---------- EXTRACTED MATERIAL ----------
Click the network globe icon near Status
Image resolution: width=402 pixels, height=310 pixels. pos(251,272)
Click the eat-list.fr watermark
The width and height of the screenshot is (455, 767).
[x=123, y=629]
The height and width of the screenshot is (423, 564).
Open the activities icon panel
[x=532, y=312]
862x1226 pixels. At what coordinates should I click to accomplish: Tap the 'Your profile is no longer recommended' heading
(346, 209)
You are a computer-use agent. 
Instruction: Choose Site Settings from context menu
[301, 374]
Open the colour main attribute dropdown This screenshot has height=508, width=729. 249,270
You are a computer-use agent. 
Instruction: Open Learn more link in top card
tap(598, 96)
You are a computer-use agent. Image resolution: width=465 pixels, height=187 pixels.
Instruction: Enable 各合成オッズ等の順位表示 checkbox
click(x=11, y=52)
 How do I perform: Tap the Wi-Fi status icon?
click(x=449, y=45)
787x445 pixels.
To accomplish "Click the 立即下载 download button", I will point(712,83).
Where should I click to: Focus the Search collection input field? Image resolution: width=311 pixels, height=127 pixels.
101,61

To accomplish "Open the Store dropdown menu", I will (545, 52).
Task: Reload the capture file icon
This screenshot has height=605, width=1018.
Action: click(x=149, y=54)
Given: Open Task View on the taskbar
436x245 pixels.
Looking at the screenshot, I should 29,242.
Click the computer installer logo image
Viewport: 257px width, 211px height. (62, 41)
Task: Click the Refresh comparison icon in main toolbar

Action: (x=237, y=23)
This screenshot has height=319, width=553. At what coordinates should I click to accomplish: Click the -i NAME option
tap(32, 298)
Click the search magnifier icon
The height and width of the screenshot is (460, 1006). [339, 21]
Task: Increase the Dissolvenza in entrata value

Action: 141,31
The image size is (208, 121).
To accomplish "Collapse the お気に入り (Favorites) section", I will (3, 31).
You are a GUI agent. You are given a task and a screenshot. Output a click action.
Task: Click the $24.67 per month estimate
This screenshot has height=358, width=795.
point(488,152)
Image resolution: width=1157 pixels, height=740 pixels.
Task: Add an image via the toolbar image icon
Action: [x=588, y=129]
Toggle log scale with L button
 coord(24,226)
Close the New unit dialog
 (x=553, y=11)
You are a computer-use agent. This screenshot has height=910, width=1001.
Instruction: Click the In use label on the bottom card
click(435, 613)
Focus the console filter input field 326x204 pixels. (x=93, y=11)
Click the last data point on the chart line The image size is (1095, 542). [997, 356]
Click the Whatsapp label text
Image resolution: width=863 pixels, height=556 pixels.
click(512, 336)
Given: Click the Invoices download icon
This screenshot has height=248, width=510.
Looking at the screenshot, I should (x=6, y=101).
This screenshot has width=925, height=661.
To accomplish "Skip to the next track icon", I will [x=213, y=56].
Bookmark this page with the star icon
----------
• _WORK TO BE COMPLETED_: Once you have checked every line of the material above, return the ones that hold the string "dropdown".

• _EXERCISE SOLUTION_:
Open the colour main attribute dropdown This screenshot has height=508, width=729. 249,270
To accomplish "Open the Store dropdown menu", I will (545, 52).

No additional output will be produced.